A partir de ce jour, nous avancerons vers le nord dans ce grand lagon bordé d’un côté par la terre et de l’autre par la Grande Barrière Australienne, mais nous naviguerons seulement dans la journée, pour ne pas prendre de risques,
Et aussi pour ne rien manquer de tous les magnifiques mouillages dans le corail ou sur la côte.

Bundaberg : 2 mars 1986, 20h30

Nous entrons dans un chenal très bien balisé, car il fait déjà nuit, et restons jusqu'au lever du jour, dans le petit port de Bundaberg.
Nous voilà vraiment dans la Grande Barrière de Corail, qui constitue sans aucun doute le plus beau trésor d'Australie. 2300 kms le long de la côte Est du Queensland, de Cape York à Bundaberg, elle abrite 1500 espèces de poissons et 400 types de coraux différents.
Les escales se suivent : Pancakeck (seulement 14 heures d'arrêt pour cause de mer agitée), Glastone, qui nous permet de découvrir la campagne australienne, et Narrows, passage pour arriver aux Keppels Islands.
Ce passage entre les îles est assez étroit, avec par moment des courants différents à cause de la marée. A sa sortie s’offre à nous un coin absolument sauvage et magnifique, où nous faisons escale.

Connaissez-vous la Météo MACKEY ?

Une météo vraiment originale : le météorologue, assis sur son balcon, annonce à la radio quotidiennement le temps qu’il fait : « ciel bleu sans nuages, petit alizé, température idéale... » On rit bien… et on se demande parfois s’il a vraiment ouvert ses volets, car ce matin il pleut. Mais bon, on s’habitue.

Rencontre

Chaque soir, un petit voilier blanc s’arrête à proximité de notre voilier. Ce soir, son équipage vient nous dire bonjour et nous offrir un poisson tout frais pêché. Nous invitons à bord ce jeune couple, dégustons le poisson ensemble, et répondons à leurs nombreuses questions : venons-nous de France ? est-ce que c’est très loin ? Y a-t’il des guerres partout dans le monde ? et comment avons-nous fait pour éviter les pirates? et comment vit-on en Europe ?
Ils nous trouvent complètement dingues de voyager ainsi, et nous devons leur expliquer que ce sont les médias qui leur donnent toutes ces idées préconçues (internet n’existait pas dans les années 80).
A notre tour de leur poser des questions : pourquoi nous suivent-ils depuis quelques temps, même pour entrer dans les rivières ?
Leur réponse nous stupéfie : nous arrivons de loin, ce qui signifie que nous sommes de bons marins, et eux ne connaissent pas du tout la côte australienne, ils ont acheté ce bateau pour l’été et retournent en fac une fois les vacances terminées.
Nous, de bon marins ? Nos entrées dans les rivières sont toujours un peu acrobatiques : la mer déferle, nous avançons doucement vers le passage ; malheureusement, la marée descend et le courant soulève la boue.
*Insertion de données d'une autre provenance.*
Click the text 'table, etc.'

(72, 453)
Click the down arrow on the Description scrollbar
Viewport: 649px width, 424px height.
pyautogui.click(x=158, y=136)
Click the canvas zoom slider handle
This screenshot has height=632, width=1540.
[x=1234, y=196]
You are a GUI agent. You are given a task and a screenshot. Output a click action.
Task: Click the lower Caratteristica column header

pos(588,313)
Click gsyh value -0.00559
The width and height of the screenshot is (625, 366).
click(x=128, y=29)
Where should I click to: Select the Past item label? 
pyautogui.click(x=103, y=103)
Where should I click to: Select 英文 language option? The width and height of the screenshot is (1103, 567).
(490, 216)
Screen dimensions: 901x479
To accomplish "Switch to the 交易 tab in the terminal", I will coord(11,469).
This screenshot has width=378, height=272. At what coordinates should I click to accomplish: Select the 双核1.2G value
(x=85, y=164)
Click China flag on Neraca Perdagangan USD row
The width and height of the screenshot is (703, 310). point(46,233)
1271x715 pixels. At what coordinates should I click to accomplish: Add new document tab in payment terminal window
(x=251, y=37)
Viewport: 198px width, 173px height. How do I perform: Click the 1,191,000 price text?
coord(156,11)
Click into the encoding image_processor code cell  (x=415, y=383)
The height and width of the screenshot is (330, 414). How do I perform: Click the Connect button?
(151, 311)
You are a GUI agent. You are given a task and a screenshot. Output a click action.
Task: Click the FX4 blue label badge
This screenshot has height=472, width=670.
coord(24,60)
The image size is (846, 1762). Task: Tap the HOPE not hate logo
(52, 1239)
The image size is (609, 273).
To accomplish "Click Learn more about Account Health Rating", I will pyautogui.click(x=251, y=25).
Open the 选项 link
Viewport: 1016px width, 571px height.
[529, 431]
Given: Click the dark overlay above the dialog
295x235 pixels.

Notre sondeur finit par ne plus rien voir !!!
La marée continue à descendre et voilà Kurma planté dans la boue. Et pas question de baignade : les crocodiles attendent et ce sont les plus gros !
A terre, nous découvrons le squelette d’un lamantin complètement nettoyé de toute chair. Nous lui empruntons un morceau de son énorme vertèbre, en souvenir...

Port Clinton, 9 mars

Chaque jour nous apporte une nouvelle découverte :
Les Jellyfish sont des méduses très dangereuses qui parfois pullulent au point qu'il devient impossible de prendre un seau d’eau de mer pour se rafraîchir.
Les australiens en ont été réduits à construire des barrières de piquets de bois de plusieurs mètres de haut à cause de la marée, et des filets pour les requins à l’entrée de la baie et aux abords des plages pour protéger les baigneurs.
Ce qui nous oblige à zigzaguer pour nous approcher de la côte.
Le coin n'est pas trop touristique, nous avons l’impression que les gens sur la plage sont parqués dans cette haie de piquets. Des panneaux indiquent la présence de ces horribles méduses dont la piqûre occasionne de vilaines brûlures et peut même être mortelle pour les enfants.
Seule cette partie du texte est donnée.